Sigh. ..Wish I didn't give so much thought to every little thing. I'm always assuming the worst.. and I justify my paranoia with the times that I'm actually right, but it seems like 95% of the time I am wrong..I just focus on the times that I'm right so much that I don't see the good things.
I know people are looking down on me for my anxiety issues and not being able to call them..and thats the only reason why they dislike me..but because they don't like me for not calling, I can't call knowing they don't like me..So my anxiety has like tripled with the thought of calling those certain people. Its a lame cycle.
It seems when people put me on the spot about something, I get worse..Can't really explain it. I know they are trying to help me, but I don't know how to accept the help..I've never had people in my life show that they care..Its new to me.
Even the jerks that were my friends in 11th grade till this past year, weren't really all that bad of people..I just focused on the bad and got so anxious about it, that I was really the one who ended the friendship..I could've called them if I wanted to..But I didn't want to.

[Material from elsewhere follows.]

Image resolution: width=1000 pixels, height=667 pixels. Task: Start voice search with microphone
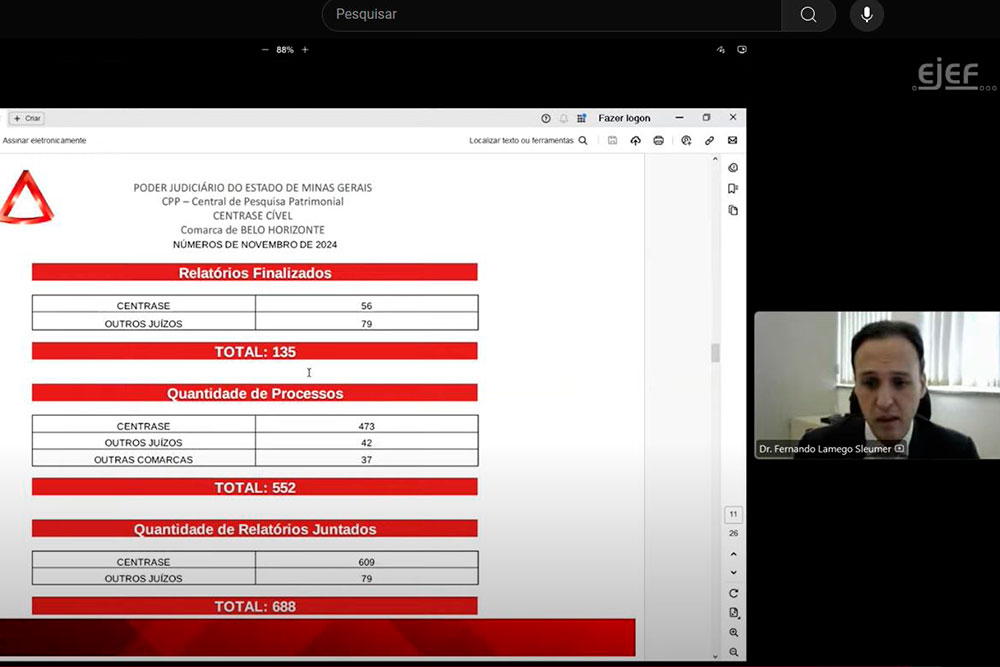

Not too many people know what its like to get that way over a simple phone call..I know a lot of people here do, but noone around me understands the feeling I get..Its pure fear.. I tried explaining to them..Tried telling them that in my head, it isn't right for me to be calling them..but I can't explain why. It doesn't make sense when I try to talk about it or write about it. Theres no other explanation for why I get scared when the topic is brought up.. It just happens.
I'm assuming my anxiety is caused by chemicals in my brain..and if thats the case, then I don't know how I'll get over my fear of calling people without getting medication..which, honestly, is another thing that makes me anxious when I think about it. I never liked taking medicine..When I was little, I used to just throw any pills my mom gave to me in the couch or behind it.